Larry Bird et Jerry West étaient tous les deux des adeptes du tir en sortie d’écran. Quoi de plus simple que de tirer sans défenseur à moins d’un mètre. L’apport d’un bon screen offre deux solutions au porteur de balle : le tir en première intention ou alors le poseur d’écran qui a déroulé vers le panier.Troisième solution pour réussir son tir : se créer de l’espace grâce à son dribble. Exemple parfait avec Allen Iverson et Carmelo Anthony mais avec deux façons différentes. Iverson va chercher à éliminer son vis-à-vis pour avoir un coup d’avance sur lui et placer son shoot, tandis que Melo lui a son schéma classique. Il va recevoir la balle en étant un peu décalé par rapport à l’axe du panier, faire deux dribbles en direction de la ligne de lancer puis prendre son jumpshot à l’aise. Facilement défendable ? Non, car le défenseur ne peut pas prendre le risque de sauter pour gêner le tir a tous les coups car il prendrait le risque de mordre à une feinte, ce qui laisserait le champ libre au tireur jusqu’au panier.

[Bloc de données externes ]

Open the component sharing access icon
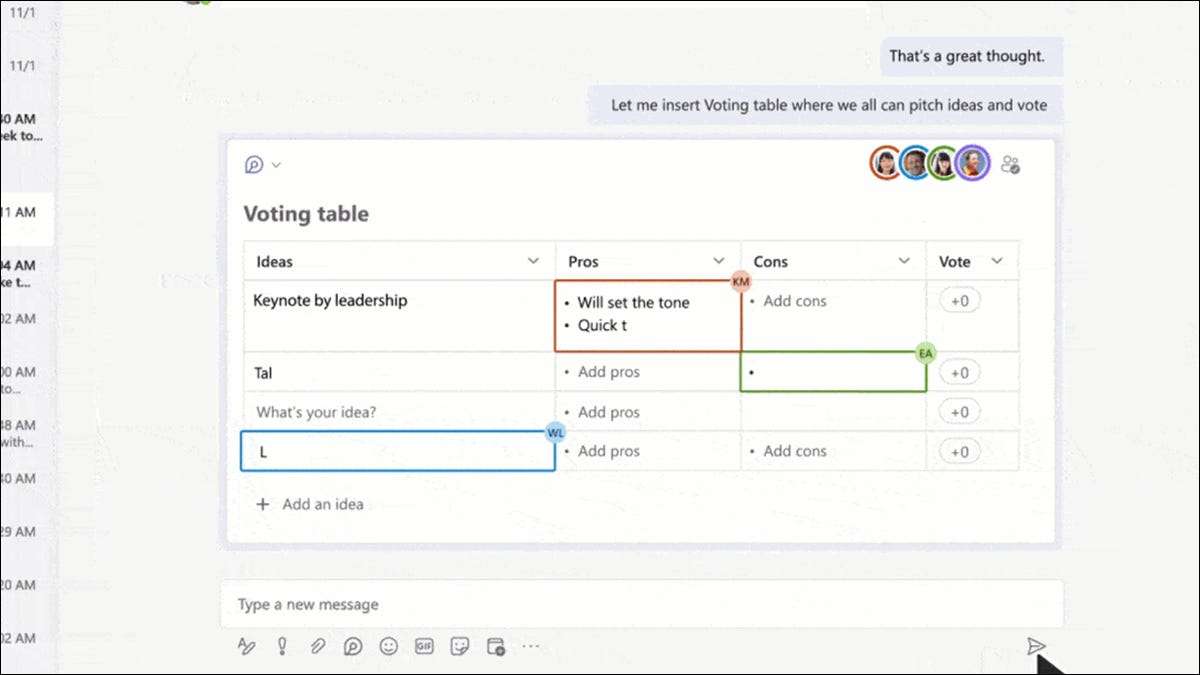click(1010, 164)
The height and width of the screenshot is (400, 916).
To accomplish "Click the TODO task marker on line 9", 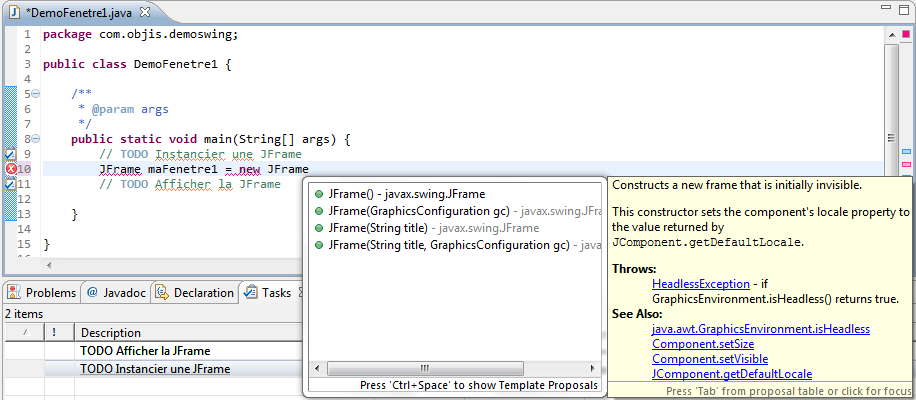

Le poste de pivot a lui aussi droit à ses tireurs. Malgré les nombreux changement autour de ce rôle, leur façon de prendre leur tir à mi-distant n’a pas tant changé. Regardons deux pivots majeurs que sont Patrick Ewing et Karl Anthony Towns. Tous deux vont profiter de deux atouts majeurs : le premier est le laxisme en défense. Un pivot étant généralement moins fiable aux tirs, ils sont souvent moins défendu dès qu’ils s’écartent du cercle, et c’est de cet espace là que profitent certains grands comme Nikola Jokic et David Robinson. Leur deuxième façon de se trouver un tir est de profiter de leur mobilité pour venir demander la balle en mouvement pour ensuite enchaîner avec un catch and shoot.
POURQUOI EST-IL DISPARU AUJOURD’HUI?
Si il a été très présent et utile, depuis le début des années 2010, le shoot à mi-distance a progressivement été de moins en moins utilisé jusqu’à être quasiment délaissé de nos jours comme le montrent les images ci-dessous.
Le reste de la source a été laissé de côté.